Et era ’l sol già vòlto al mezzo giorno,
Gli occhi miei stanchi di mirar, non sazi,
Quand‘ io caddi ne l’acqua et ella sparve.

Inseguirò la mia cerva.

Perché l’ho vista sparire. Appare e scompare in tutte le vite. Se l’hai vista non puoi non lasciare per seguirla ogni lavoro. Alla luce di questo, se vi va, se non siete esausti dopo una battuta di caccia un po’ troppo lunga (…se avete avuto la forza di leggere – reggere – fino a questo punto!), riascoltiamo i versi finali della prima parte de IL FLAGELLO (41), dove appariva controluce proprio lei, subito persa eppure: sola preda degna.

“Da inseguire sempre / da inseguire ancora / fino ai laghi bianchi del silenzio”

Ma questo è Paolo Conte: …è della partita? Come no, sui titoli di coda. Verso la fine. Ci sta.

57 – L’OMBRA E IL CANTO

Siamo verso la fine. Tutto evapora o si cristallizza. Ci imbattiamo in uno dei passi apparentemente più enigmatici, in cui risuonano alcuni dei termini ricorrenti nei versi di Caproni fin dai primi tempi, in più di mezzo secolo di versi diversi (erba in rima ricca con serba, fresco, ombra, canto…).

Ai poeti in erba.

Ultimi versi dell’ultima opera: risuonano complessi è ovvio, chi li ha scritti, a fine vita, non è certo più un poeta in erba. Essere in erba: ecco una immagine immediatamente comprensibile che varrà più di mille note all’ascolto. Come sempre: la chiave per aprire questa porta ce l’avevamo tutti già in tasca.

Caccia persa.

Chiesa, fresco, erba, ombra, canto, mente. Nonostante i pochi termini elementari, l’effetto della composizione è altamente straniante, spiazzante per chiunque ad un primo approccio.

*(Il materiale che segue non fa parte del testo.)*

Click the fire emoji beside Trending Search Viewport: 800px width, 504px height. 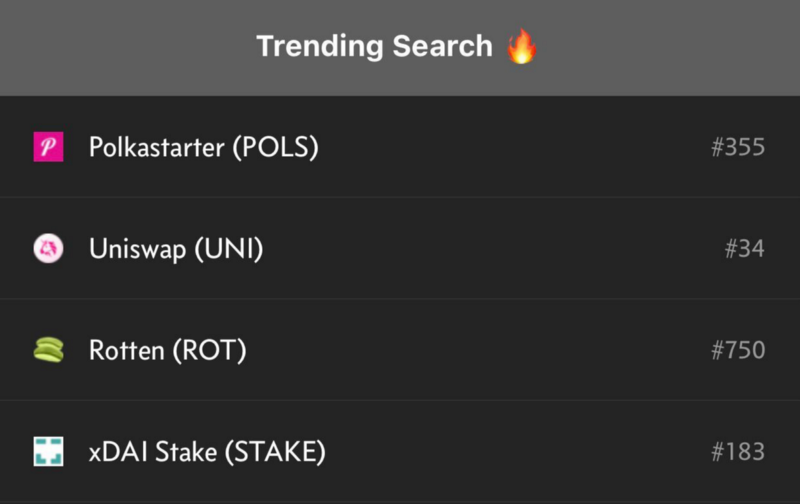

La caccia è talmente persa ormai che quasi non ne resta la minima traccia (…non più solo della bestia: anche della caccia stessa). La vicenda o storia si è cancellata da sé e (come da COROLLARIO) anche di questa non resta che una testimonianza morta che vale quanto una fantasia.

Povera mente semplice.

I termini del linguaggio sono di un realismo elementare eppure l’effetto del linguaggio è (…onirico?) semplicemente quello della mente quando dorme. Non solo il sonno (o LA FRANA) della ragione (…ricordate il terrore?) limita la capacità di qualsiasi discorso, anche il suo naturale (ragionevole) limite: “non riesco”. Tutta l’Opera di Caproni è costellata di ammissioni di incapacità.

Ombra del dubbio.

Restano forse abbordabili giusto le parti elementari che per Caproni sono pochi termini esili dal peso specifico immenso, semi di un qualche residuo di senso: lo seminano, lo evocano, non lo rivelano; se ci provano lo perdono. Germogliano e crescono nell’ombra del dubbio e mai subito; bisogna aspettare e osservare che frutto danno, se e quando mai ne daranno.

Equivoco a margine.

Esiti come questo hanno spesso generato l’equivoco del Caproni “ermetico” (oggi scialba  e mortifera etichetta scolastica), ma siamo evidentemente agli antipodi dal culto per le parole-rivelazione che deflagrano di significato e aprono ad un qualche senso iniziatico: siamo anzi alla polverizzazione del linguaggio che si affida per quel poco a pochi umili semi con la consapevolezza che tutti i discorsi di parola falliranno.

Entriamo dentro.

C’è un ennesimo ingresso. L’ingresso al luogo del culto: una sorta d’inerzia che accade all’esistenza in quanto tale. Accade a quella forma elementare di esistenza che è l’uomo o l’erba, che continuamente spunta, muore e spontaneamente si rigenera. I dati sensoriali sono il poco che temporaneamente resta di tutta l’esperienza. Il canto si perde nell’ombra o forse il canto è l’ombra stessa.

Il canto e l’ombra dell’erba.

Possiamo raccogliere un dato di fatto: l’erba produce (ha o fa) ombra e voce.
Risuona un verso lì, nel bel mezzo del tutto, di una semplicità disarmante:

C’era fresco.

Non è difficile. C’era fresco e dunque… E dunque ecco tutto. Resta, di assolutamente certo, questo. C’era fresco.